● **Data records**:
· · ·

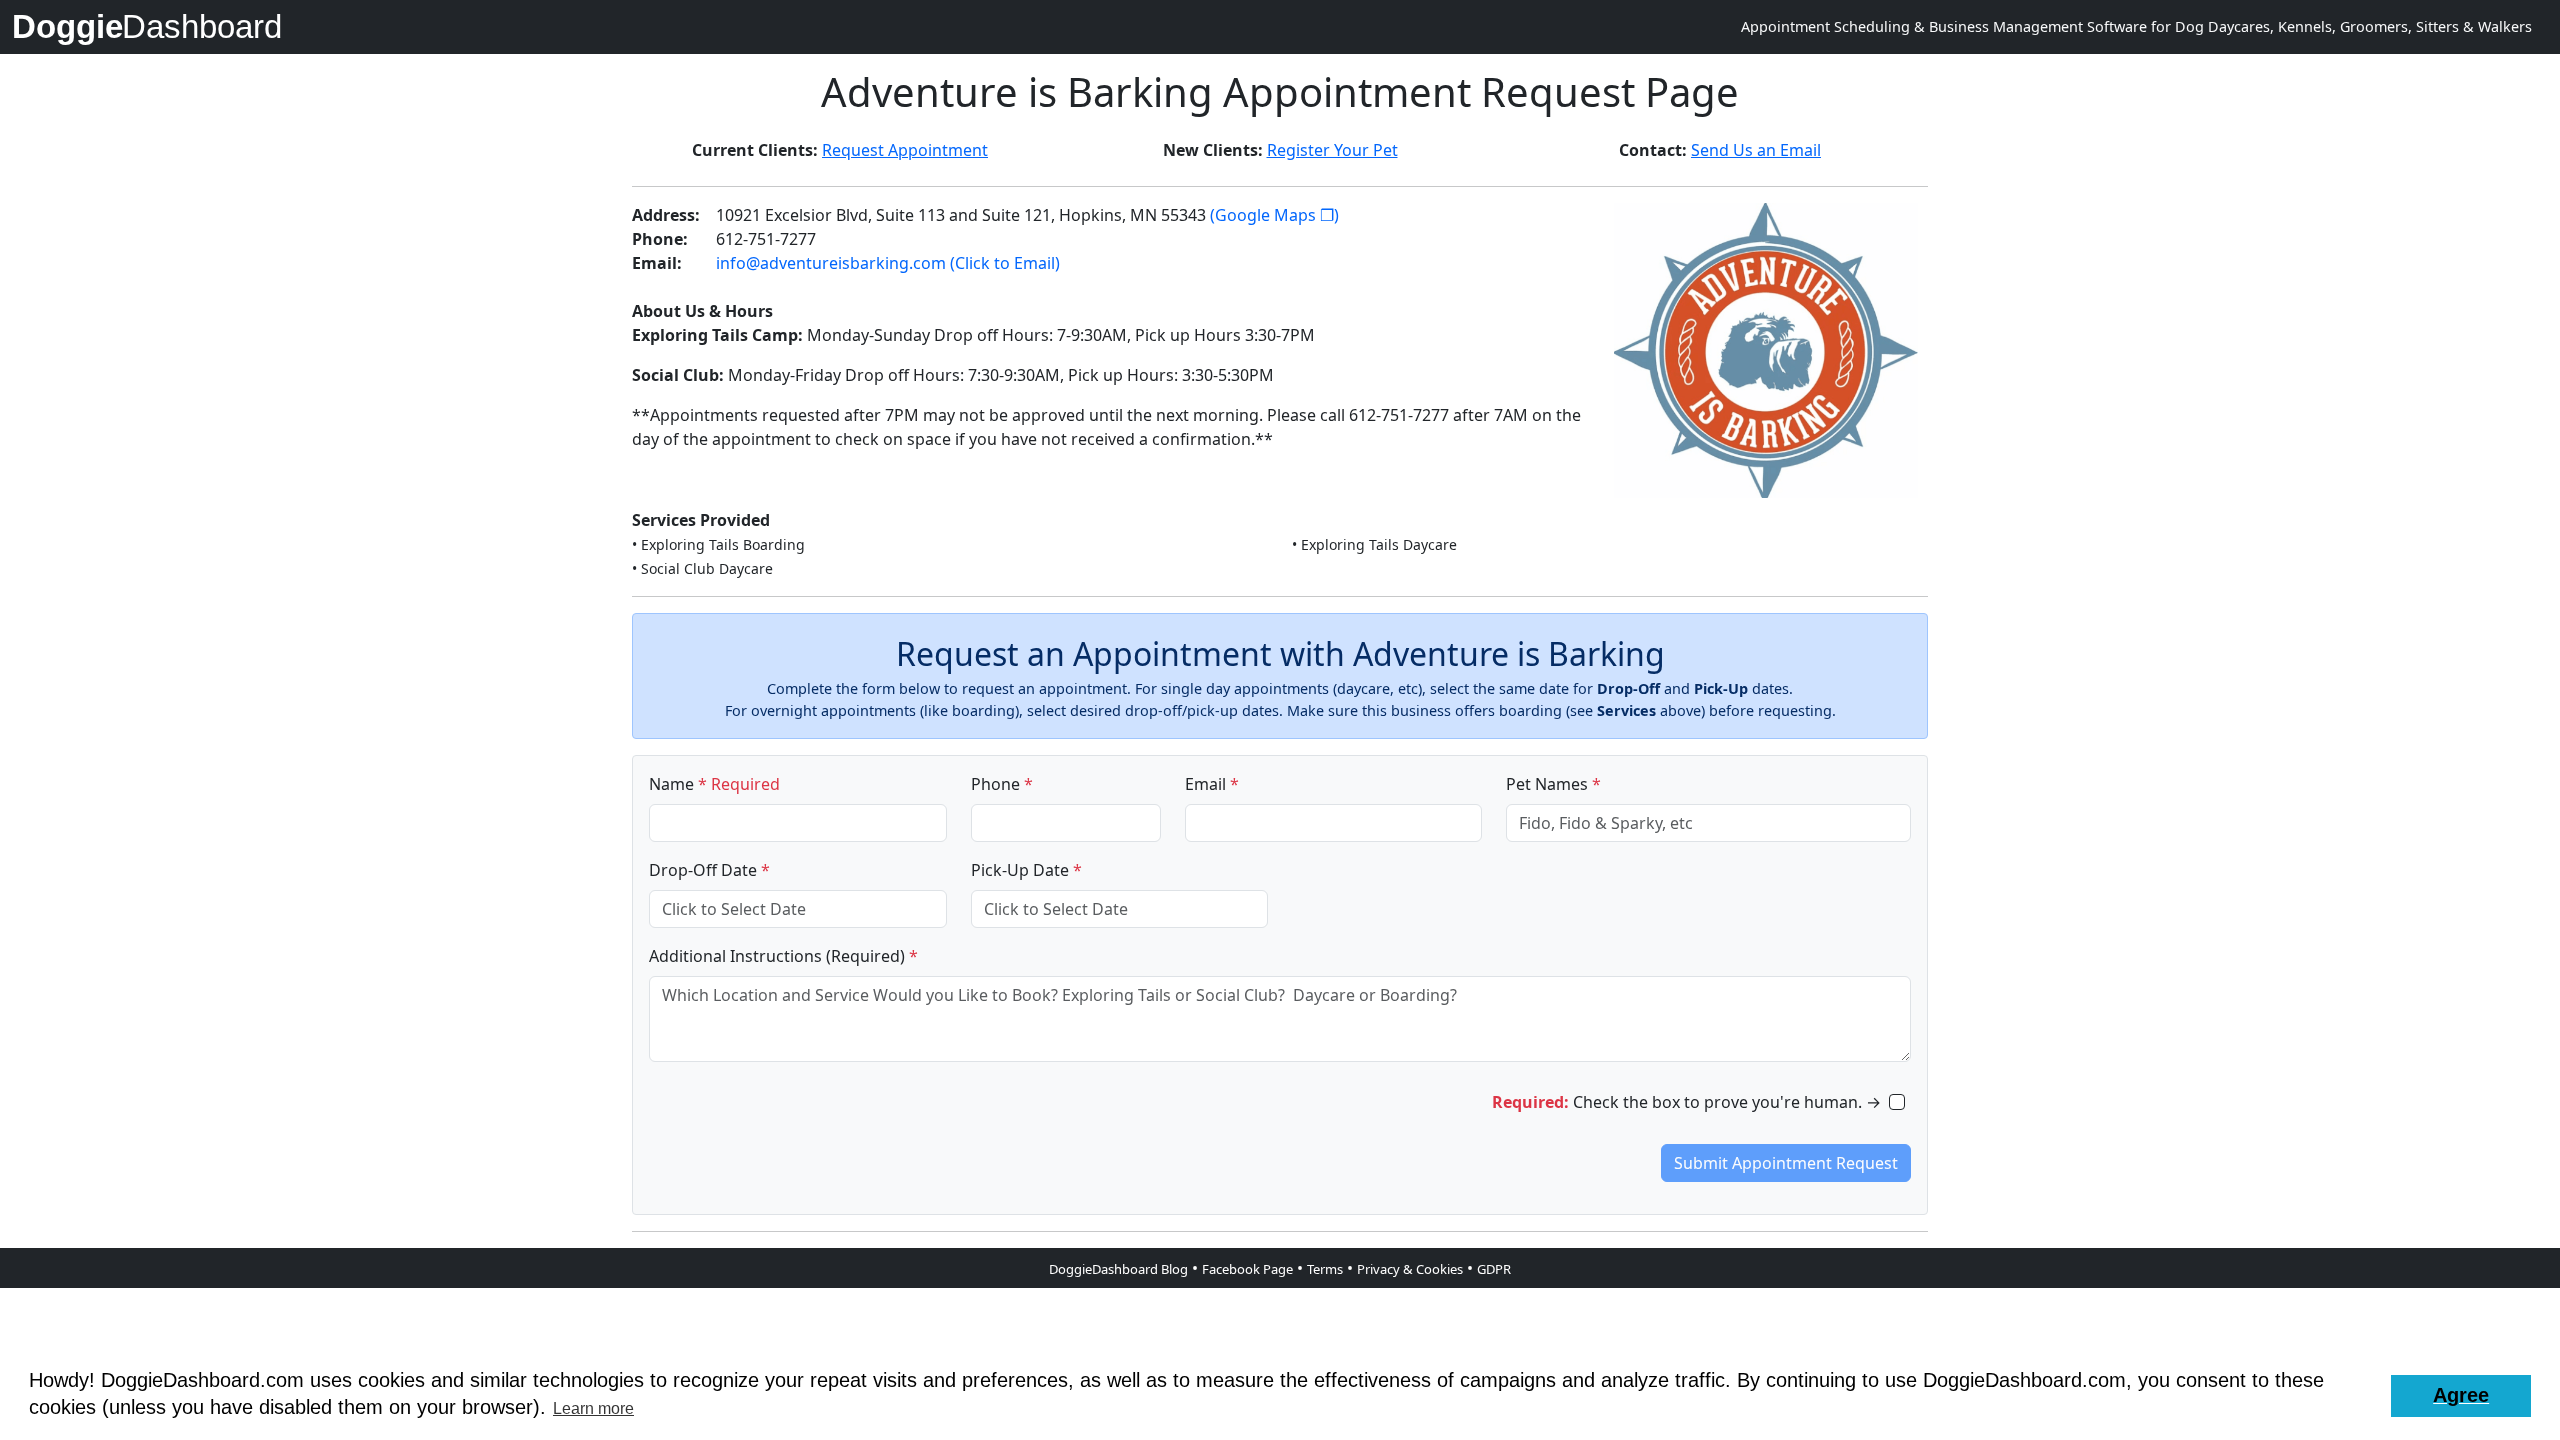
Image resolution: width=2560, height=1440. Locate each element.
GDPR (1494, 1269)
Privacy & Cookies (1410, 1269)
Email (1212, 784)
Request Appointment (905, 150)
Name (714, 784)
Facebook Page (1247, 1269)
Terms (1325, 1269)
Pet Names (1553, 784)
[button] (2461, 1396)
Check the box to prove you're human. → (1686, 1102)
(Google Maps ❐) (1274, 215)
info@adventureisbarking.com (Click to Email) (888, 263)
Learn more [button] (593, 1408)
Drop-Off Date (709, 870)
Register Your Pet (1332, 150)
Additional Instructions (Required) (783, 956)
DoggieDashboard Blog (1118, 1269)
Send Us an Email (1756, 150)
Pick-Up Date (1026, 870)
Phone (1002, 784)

· · ·

● **YOUR INSTRUCTIONS**: The lines you return should be those above that contain the word "Email", every one of them.

● **ANSWER SPACE**:
Email (1212, 784)
info@adventureisbarking.com (Click to Email) (888, 263)
Send Us an Email (1756, 150)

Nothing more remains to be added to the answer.